Aspen Times Weekly: North Face ‘Urban’ Backpack |

Aspen Times Weekly: North Face ‘Urban’ Backpack

by Stephen Regenold

This is not your average backpack. Pop-open pockets, protective compartments made for electronics and slick “ejector tabs” that remove media devices come standard on this futuristic pack from The North Face.

I initially saw the stealthy Access Pack earlier this year at a trade show. A company rep called it the brand’s “urban play,” and she invited me to crack it open to look inside.

The North Face is targeting ease of use with this backpack, which was designed for students and professionals overrun with electronics, cords and office gear.
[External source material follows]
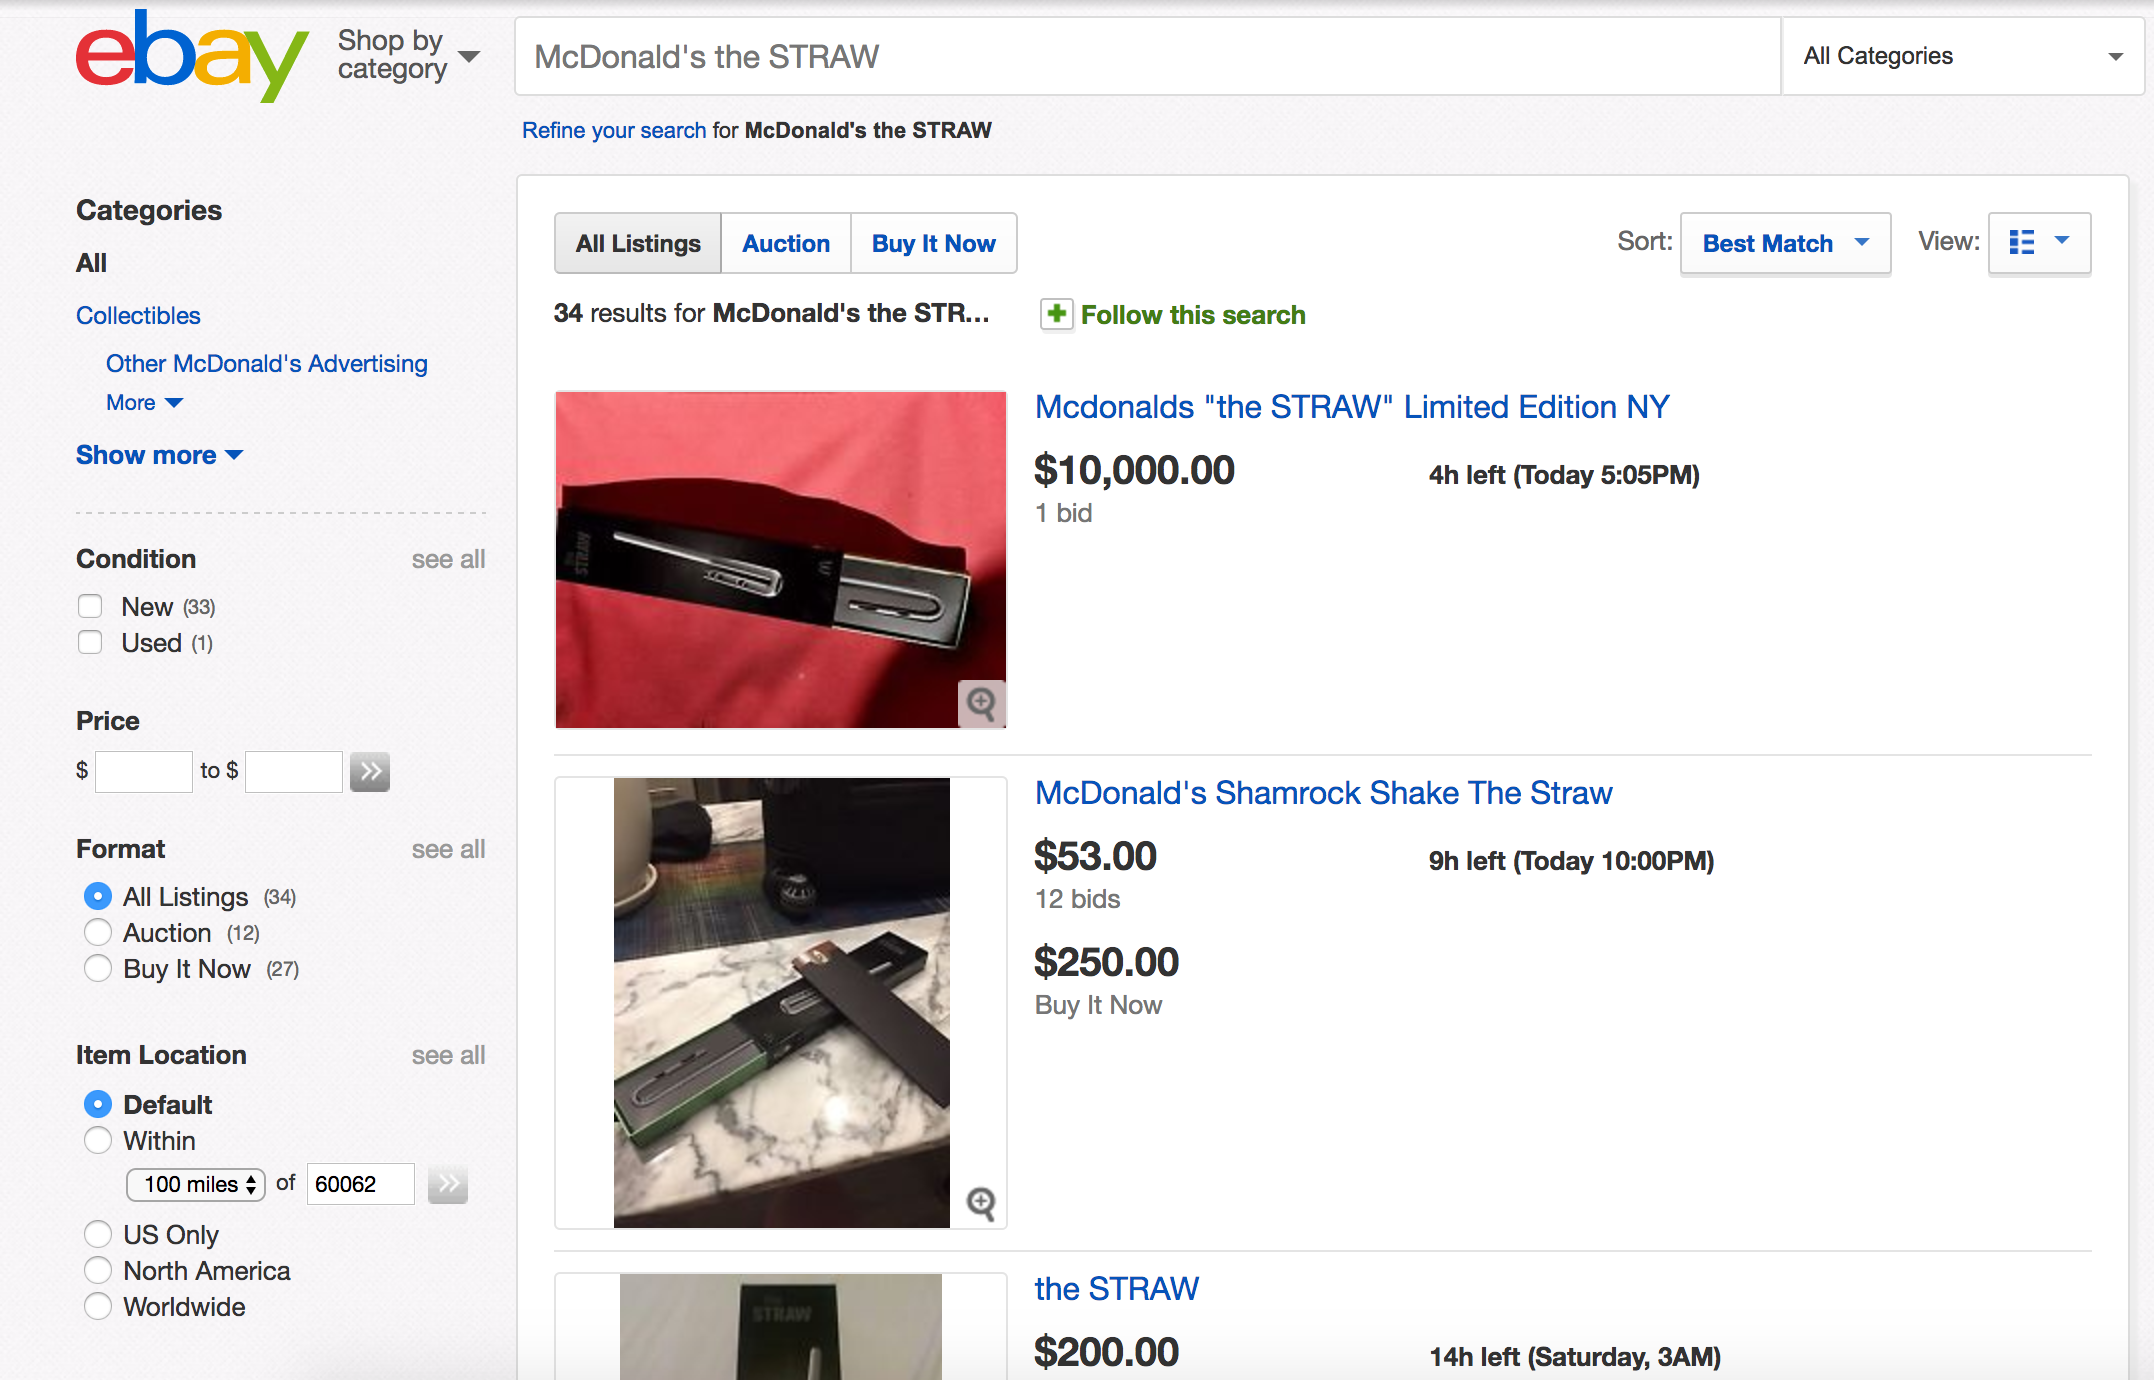Open the Best Match sort dropdown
In addition to a nice fit (and a sleek look), the pack stands out for its uber-organizational facets. The most intriguing is something the company calls “ejector handles” that, when pulled, lift your devices out of the snug compartments like they’re on springs.

I tried it out at the trade show then in the real world while bike commuting this spring. A nested iPhone literally popped up from its ensconced pocket when I pulled the tab. The ejector system works with nylon pulls and slack fabric in pockets, all neatly stitched and concealed.

Another cool touch, the main compartment opens in a clamshell-like fashion. You hit a button and it pops open the front lid, giving quick access to everything inside.

A lightweight steel frame offers the pack structure. It is significantly padded, absorbing body blows in a busy subway car or a minor tumble off a table. A chest strap cinches it close for bike commutes.

Built for the laptop-toting student or urban worker, the pack is stocked with protective, fleece-lined pockets made for laptops, phones and tablets. There are pockets for pens, glasses, headphones, books, chargers and other cords.

The 22-liter Access Pack is made of weather-resistant nylon material and features water-resistant zippers. It comes to market this month for $235. Try one on if you’re an urban dweller looking for the ultimate in organization on the go.